| ПРИВЕДЁННЫЙ ТЕКСТ |
○ ○ ○

Самый яркий пример подобной архитектуры пока не реализован, но, как явствует из последних сообщений, вряд ли кризис помешает ему осуществиться. Это — Energy Tower, «Энергетическая башня», которую планируют возвести в столице Бахрейна-Манаме. Это здание высотой 322 метра (68 этажей), напоминающее зажженную свечу, по идее, должно обходиться без внешних источников энергии. Оно — само себе электростанция. На его крыше установят ветроэнергетическую турбину мощностью 500 киловатт (она похожа на язык пламени). Здание облицуют солнечными панелями общей площадью около 11 тысяч квадратных метров и оборудуют топливными элементами. Избыточный ток будет использован для производства водорода на специально оборудованной установке по его электролизу.
В Манаме столбик термометра поднимается летом до 50 градусов и выше. Благодаря новинке — вакуумным окнам — это здание представляет собой своего рода термос, а потому воздух в комнатах даже в жаркий день практически не будет разогреваться (в вакуумных окнах пространство между стеклами заполнено не инертным газом, а… пустотой — там создается вакуум; подобные окна пропускают вдвое меньше тепла, чем традиционные, и к тому же заметно легче их). В течение дня специальный защитный экран, опять же облицованный солярными элементами, будет медленно поворачиваться вокруг здания, ограждая комнаты от солнечных лучей. Подобные меры позволят снизить потребление энергии на 50–60 процентов по сравнению с традиционными показателями для высотных зданий. Тем более что сейчас, в пору кризиса, как никогда важна экономия — даже когда речь идет о грандиозных архитектурных объектах.

○ ○ ○

| РАЗДЕЛ ДАННЫХ |
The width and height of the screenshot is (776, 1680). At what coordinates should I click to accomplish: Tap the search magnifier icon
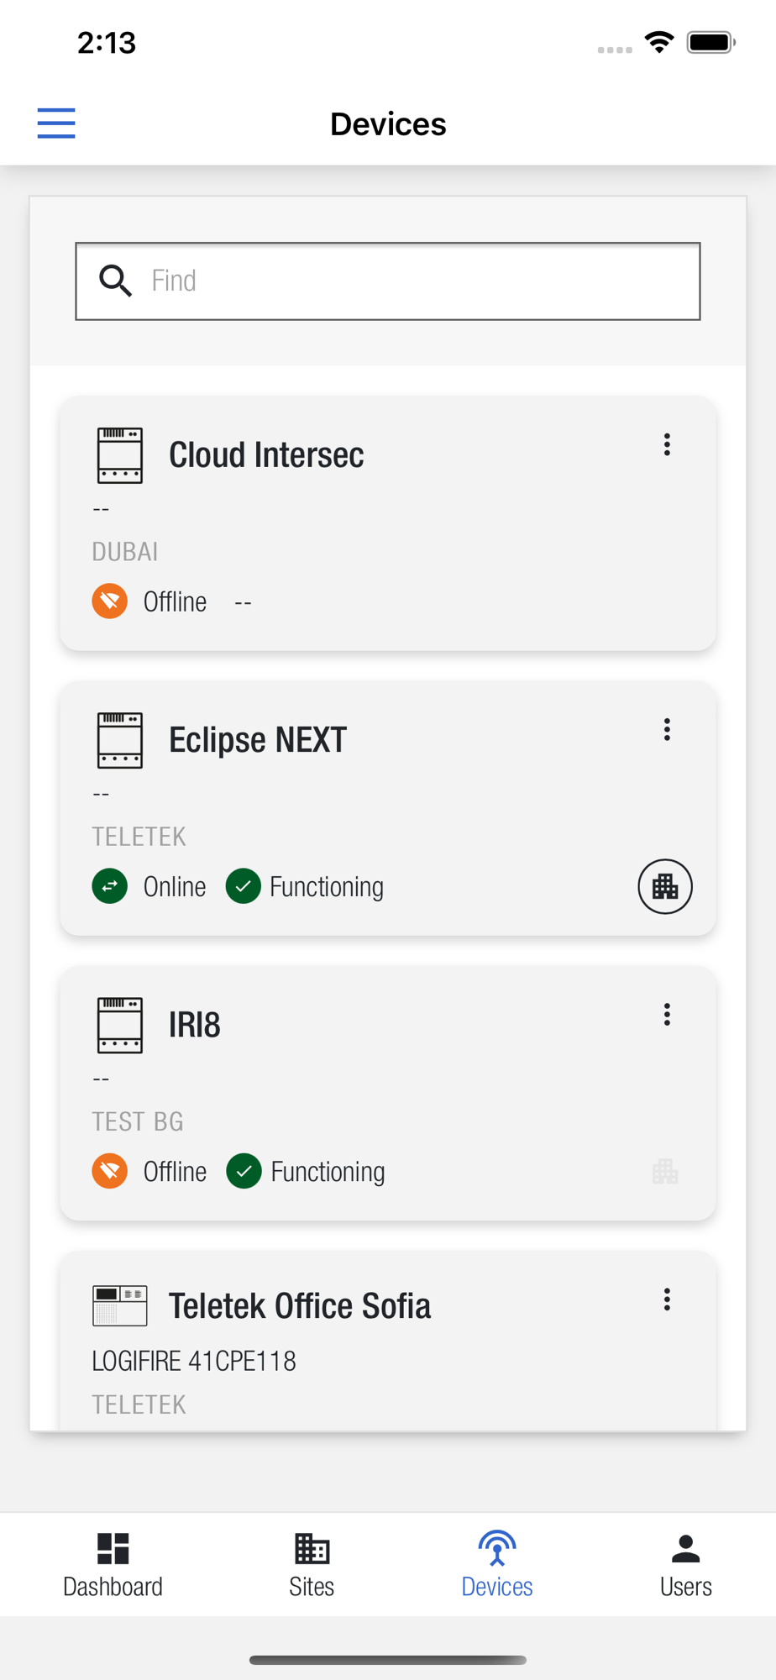(x=115, y=281)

○ ○ ○

| ТРЕБОВАНИЯ |
Продолжите текст об «Энергетической башне» в Манаме, начав сразу после его последнего предложения.

| РЕЗУЛЬТАТ |
В том же Бахрейне уже сооружен «зеленый» небоскреб — World Trade Center, «Всемирный торговый центр» с башнями-близнецами высотой 240 метров. Между ними установлены три пропеллера диаметром 29 метров каждый. По расчетам, они должны вырабатывать 11–15 процентов энергии, потребляемой в здании. Впрочем, на этом примере архитекторы убедились, что ветряки в «городских джунглях» находятся в заведомо невыгодных условиях. Их расположение таково, что они не всегда могут поворачиваться вслед за ветром, а потому вырабатывают значительно меньше энергии, чем ожидалось.
Бахрейн. Всемирный торговый центр
«Зеленые» небоскребы входят в моду. Так, здание CIS-Tower, возведенное в английском Манчестере, до недавнего времени являлось крупнейшей в мире вертикальной фотоэлектрической установкой (теперь рекорд принадлежит «Дубайской башне»). Фасад этого здания высотой в 25 этажей облицован 7244 солнечными панелями.
Еще внушительнее небоскреб Pearl River Tower, сооружаемый в китайском Гуанчжоу (срок сдачи — середина 2009 года). Словно натянутый парус, он повернут к ветру. Воздушный поток всасывается в два горизонтальных шлица, разрезающих здание почти по всей ширине, и вращает лопасти установленных здесь ветроэнергетических турбин. В общей сложности, «Башня жемчужной реки», также облицованная солнечными панелями, будет получать больше энергии, чем ей требуется.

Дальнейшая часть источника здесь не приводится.